August was characterised by unusually low volatility in the stock market
For most of August the volatility index (VIX) for S&P500 moved in a range between 11 and 13. Normally, this figure is between 13 and 18. The interest market was also marked by low volatility, where it was possible to observe almost unchanged long interest in Europe and the USA.
This was due to the fact that the economic data for Europe and the USA was generally as expected throughout August. Even though Nonfarm Payrolls disappointed in the USA at the start of September, the market has not regarded this as significant because the figures for the previous month were relatively strong.
Nevertheless, there are many reasons why this could be the calm before the storm. Firstly, we have the American presidential election, which in itself can cause greater volatility for American stocks and interest rates in particular. Secondly, the American data looks like it will improve greatly over the coming months, which can cause higher interest expectations and therefore greater volatility for the stock market. Thirdly, our models show that the leading indicators are on their way up in the USA, Europe and Japan.
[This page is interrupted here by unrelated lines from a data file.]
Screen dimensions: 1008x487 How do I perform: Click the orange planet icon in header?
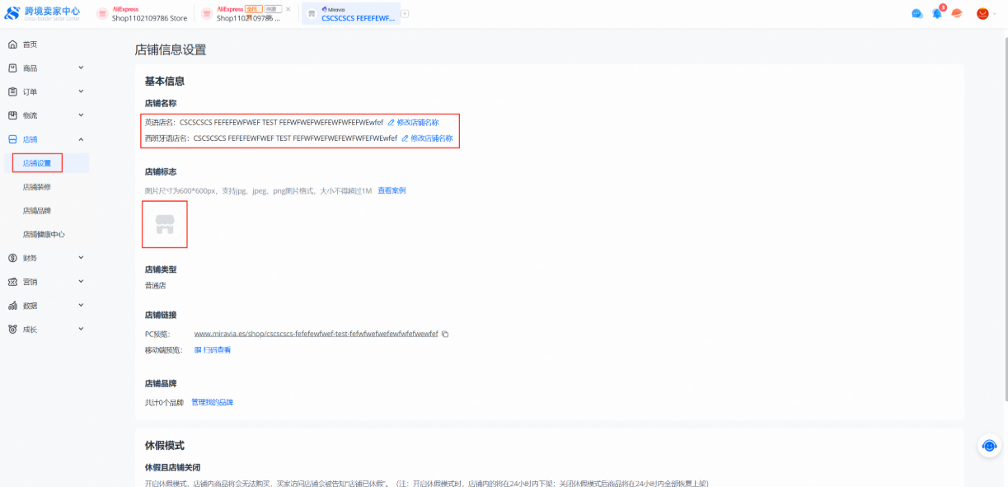point(957,14)
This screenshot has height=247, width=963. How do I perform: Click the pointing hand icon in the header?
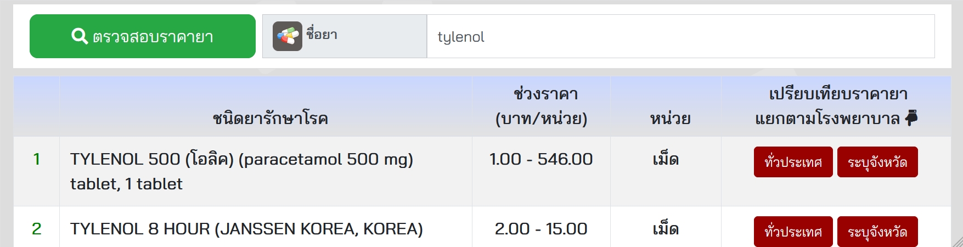pos(911,118)
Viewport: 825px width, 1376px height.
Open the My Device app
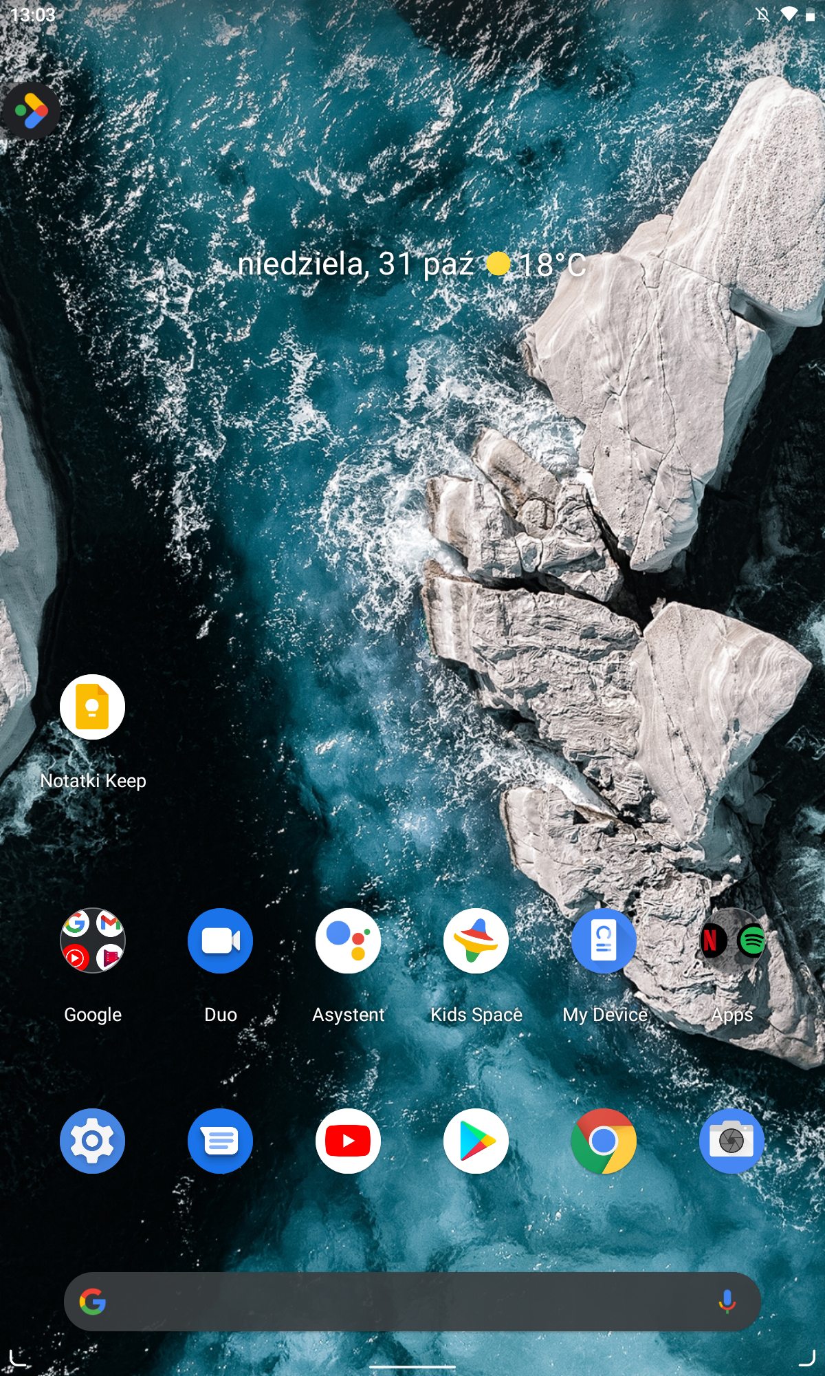tap(604, 940)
This will be a much-needed change from the past many years, where leading indicators have been slow but continuously falling. Fourthly, energy prices – as discussed in several previous monthly reports – will bring about a greater positive net contribution to overall inflation figures in the space of just a few months (culminating in early 2017), giving rise to concern that the bond markets will be exposed to a greater shock at a time when very low inflation is priced into the long-term rates.